Oligomeric Collagen Encapsulation Design and Mechanism of Protection for Beta-cell Replacement Therapy

Type 1 Diabetes Mellitus (T1D), a chronic disease affecting over 1.5 million Americans, is characterized by the autoimmune destruction of insulin-producing β-cells within pancreatic islets. Islet/β-cell replacement therapies, where replenishable β-cell sources are implanted within protective microenvironments, have the potential to provide a long-term solution for individuals with T1D by restoring glucose-sensitive, insulin release and overall glycemic control. However, most conventional encapsulation materials elicit an immune reaction, known as a foreign body response (FBR), which compromises β-cell health and function. In this dissertation, we designed and evaluated various formulations of a polymerizable collagen, namely type I oligomeric collagen (Oligomer), as encapsulation materials for minimally invasive, subcutaneous delivery of replacement β-cells. Preclinical validation in chemically-induced diabetic mice demonstrated rapid (within 24 hours) reversal of diabetes for beyond 90 days with no signs of rejection or FBR after subcutaneous delivery of both allogeneic and xenogeneic (rat) islets.
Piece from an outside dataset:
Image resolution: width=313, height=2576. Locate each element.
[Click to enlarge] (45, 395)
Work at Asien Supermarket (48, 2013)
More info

To further define this uncommon mechanism of protection, the tissue response to Oligomer, in comparison to commercial synthetic and collagen-based materials, was evaluated following subcutaneous implantation within rats, a well-established biocompatibility model. Histological and transcriptomics analyses were used to define the immune response at both cellular and molecular levels. Interestingly, Oligomer showed minimal and transient activation of innate immune cells similar to the sham surgical control, with no evidence of foreign body giant cell formation, inflammatory-mediated bioresorption, or fibrosis. Overall, this work evaluates preclinical efficacy and demonstrates mechanistic understanding of immune tolerance for Oligomer materials for β-cell replacement therapy and other regenerative medicine applications.